Mike Vogel

A precedent setting personal injury decision out of British Columbia was recently released, Wilhelmson v. Dumma, 2017 BCSC 616. The case arose from a major head on collision that killed 3 and left the Plaintiff in this case with severe injuries. These injuries forced the Plaintiff be in the Intensive Care Unit for nearly a month and while she required 10 surgeries. The list of injuries included:

  1. descending aortic injury requiring insertion of a stent;
  2. rupture of the large and small bowels;
  3. rupture of her diaphragm;
  4. abdominal wall rupture and evisceration;
  5. left adrenal hematoma;
  6. laceration of her spleen;
  7. sternal fracture;
  8. 13 broken ribs;
  9. right clavicle fracture;
  10. multiple extremity torso and abdomen lacerations and bruises;
  11. multiple other soft tissue bruises to the torso and abdomen;
  12. partial right lung collapse secondary to rib fractures and hem pneumothorax; and
  13. a chance fracture which is a flexion distraction injury to the L2 vertebrae.

Miraculously, the Plaintiff survived this accident and her various surgeries.

Approximately, four years after the accident, the Plaintiff became pregnant. However, due to the severe abdominal injuries that were sustained her medical team advised her to terminate the pregnancy. Expert opinion tendered at trial indicated that carrying a child posed series health risks for the Plaintiff. Accordingly, the Judge awarded the maximum amount allowable for general damages. The Judge stated:

“In my view, one of the most compelling factors justifying a maximum award for pain and suffering is the fact that Ms. Wilhelmson endured the truly awful ordeal of having to abort a child that she wanted to carry. Some might argue her injuries should not be seen to be as severe as a woman who loses the ability to get pregnant, but I disagree. Ms. Wilhelmson faces a future where she might be fertile and might be able to get pregnant again, but cannot safely carry a child. Other than abstinence, no method of birth control is 100% effective. She therefore faces a possibility at the young age of 26 of again, getting pregnant and having to abort a child that she desperately wants to have.”
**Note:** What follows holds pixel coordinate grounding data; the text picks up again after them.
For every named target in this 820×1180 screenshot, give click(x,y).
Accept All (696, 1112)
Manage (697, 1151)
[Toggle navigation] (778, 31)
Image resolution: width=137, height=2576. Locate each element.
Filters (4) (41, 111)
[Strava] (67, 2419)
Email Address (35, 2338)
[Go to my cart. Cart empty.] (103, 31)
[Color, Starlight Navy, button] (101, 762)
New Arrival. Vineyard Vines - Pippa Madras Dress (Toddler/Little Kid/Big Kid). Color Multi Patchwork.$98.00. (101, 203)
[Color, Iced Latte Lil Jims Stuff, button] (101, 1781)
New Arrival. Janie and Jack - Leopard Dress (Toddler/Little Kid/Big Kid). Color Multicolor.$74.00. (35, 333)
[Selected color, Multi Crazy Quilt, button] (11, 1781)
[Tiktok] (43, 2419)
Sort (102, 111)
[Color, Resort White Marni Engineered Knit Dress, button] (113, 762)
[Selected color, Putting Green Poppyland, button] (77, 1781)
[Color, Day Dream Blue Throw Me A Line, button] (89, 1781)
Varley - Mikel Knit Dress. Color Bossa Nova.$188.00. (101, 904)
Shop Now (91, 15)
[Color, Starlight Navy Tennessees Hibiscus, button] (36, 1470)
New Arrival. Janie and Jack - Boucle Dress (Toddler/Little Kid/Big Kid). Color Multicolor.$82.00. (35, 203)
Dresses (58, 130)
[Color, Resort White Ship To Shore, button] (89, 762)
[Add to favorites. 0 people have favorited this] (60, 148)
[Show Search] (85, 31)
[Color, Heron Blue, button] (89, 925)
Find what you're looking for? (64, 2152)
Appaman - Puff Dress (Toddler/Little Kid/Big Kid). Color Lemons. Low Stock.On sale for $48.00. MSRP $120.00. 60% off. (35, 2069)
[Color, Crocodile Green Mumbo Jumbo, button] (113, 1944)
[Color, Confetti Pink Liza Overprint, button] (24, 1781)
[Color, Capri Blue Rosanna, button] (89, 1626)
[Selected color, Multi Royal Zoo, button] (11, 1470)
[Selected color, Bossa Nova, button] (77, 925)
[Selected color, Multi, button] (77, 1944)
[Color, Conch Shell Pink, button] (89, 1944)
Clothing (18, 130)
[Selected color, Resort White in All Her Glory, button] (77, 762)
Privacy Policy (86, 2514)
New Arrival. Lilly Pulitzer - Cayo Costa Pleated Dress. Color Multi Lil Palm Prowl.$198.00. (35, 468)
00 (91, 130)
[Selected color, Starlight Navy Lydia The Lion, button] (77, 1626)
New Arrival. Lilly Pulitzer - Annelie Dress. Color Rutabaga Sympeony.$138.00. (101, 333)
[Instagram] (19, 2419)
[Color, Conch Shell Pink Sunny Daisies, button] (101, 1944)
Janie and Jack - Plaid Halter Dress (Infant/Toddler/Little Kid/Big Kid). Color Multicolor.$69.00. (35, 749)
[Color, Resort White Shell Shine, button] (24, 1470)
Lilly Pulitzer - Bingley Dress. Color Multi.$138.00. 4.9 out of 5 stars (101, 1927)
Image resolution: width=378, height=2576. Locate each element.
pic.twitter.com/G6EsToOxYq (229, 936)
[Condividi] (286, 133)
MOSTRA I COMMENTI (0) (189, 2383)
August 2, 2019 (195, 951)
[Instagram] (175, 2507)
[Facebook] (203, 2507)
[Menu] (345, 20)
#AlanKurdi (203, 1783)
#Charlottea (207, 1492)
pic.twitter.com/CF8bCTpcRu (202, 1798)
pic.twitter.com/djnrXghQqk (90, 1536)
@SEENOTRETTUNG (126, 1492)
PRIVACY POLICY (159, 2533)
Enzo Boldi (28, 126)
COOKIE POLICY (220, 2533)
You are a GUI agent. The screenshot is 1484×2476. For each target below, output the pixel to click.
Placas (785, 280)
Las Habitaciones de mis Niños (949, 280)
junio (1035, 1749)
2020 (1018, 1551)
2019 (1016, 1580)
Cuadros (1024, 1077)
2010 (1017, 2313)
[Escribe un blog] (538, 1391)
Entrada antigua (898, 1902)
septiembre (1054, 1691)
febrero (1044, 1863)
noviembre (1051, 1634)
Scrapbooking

Over and above this, the Judge awarded $100,000 for surrogacy fees as a future cost of care item for the Plaintiff. It was clear from the evidence that the Plaintiff was never going to be able to have a baby on her own and that obtaining a surrogate would be the only safe way for her to have a baby. Even though the law prohibits paying a surrogate in Canada, the Judge awarded this under the following rationale:

“Based on the evidence in this case, a specific award for surrogacy fees is more appropriate than assuming her loss is adequately compensated for within the award for non-pecuniary damages. While the lost ability to carry a child to term certainly has caused Ms. Wilhelmson pain and suffering, deserving of recognition within the non-pecuniary damages, the fact that she is unable to carry a child leads to a distinct future cost to allow her to have a biological child — the cost of hiring a surrogate. I find this cost is medically necessary and reasonable. Its necessity arose directly from the accident; therefore the cost must be borne by the defendant.”

A complete copy of the decision can be found at CanLII.